* Exercise directions *
Rewrite the records from the line containing "This screenshot has" down through the line containing "coordinates (411, 149).", substituting "Screen resolution" for "Image resolution" and leaving everything else unchanged.

* Excerpted records *
_ _ _

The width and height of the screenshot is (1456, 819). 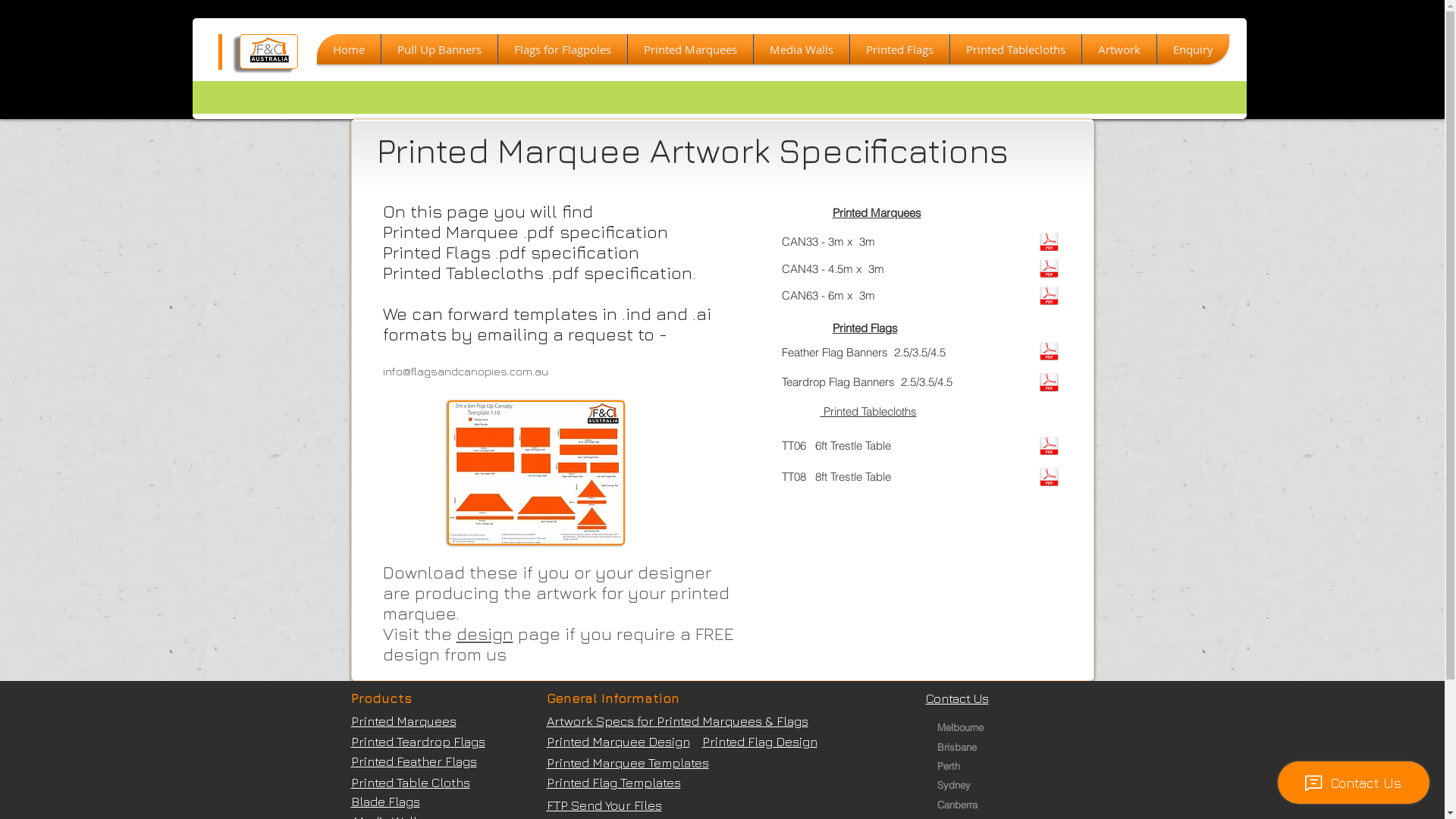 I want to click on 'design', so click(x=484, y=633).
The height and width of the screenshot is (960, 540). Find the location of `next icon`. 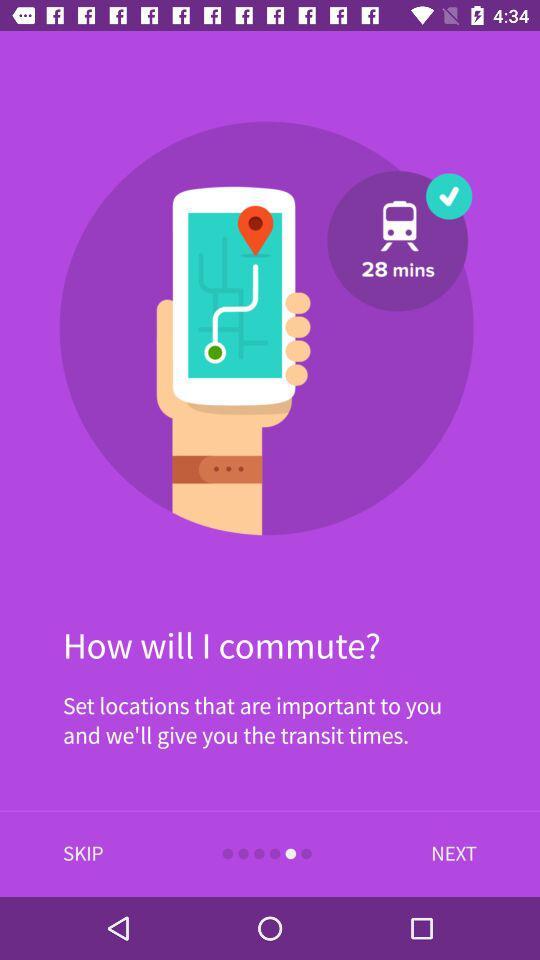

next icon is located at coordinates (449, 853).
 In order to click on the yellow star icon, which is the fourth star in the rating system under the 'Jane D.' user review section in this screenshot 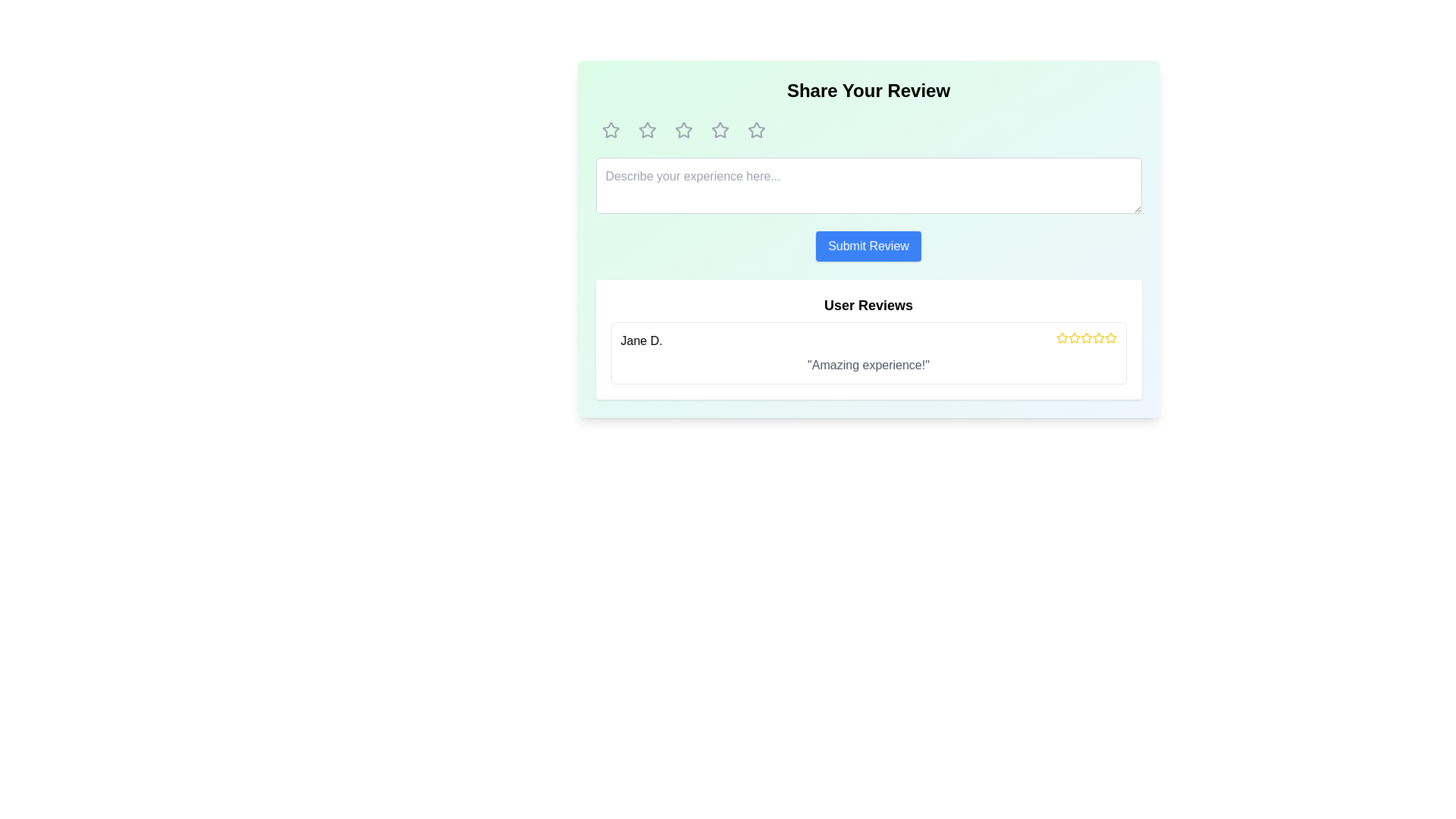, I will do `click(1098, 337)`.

_ _ _

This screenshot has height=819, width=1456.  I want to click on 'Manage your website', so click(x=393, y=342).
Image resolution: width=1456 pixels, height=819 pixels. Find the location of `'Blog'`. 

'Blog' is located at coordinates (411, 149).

_ _ _

* Reply to the task *
This screenshot has height=819, width=1456.  I want to click on 'Manage your website', so click(x=393, y=342).
Screen resolution: width=1456 pixels, height=819 pixels. Find the location of `'Blog'`. 

'Blog' is located at coordinates (411, 149).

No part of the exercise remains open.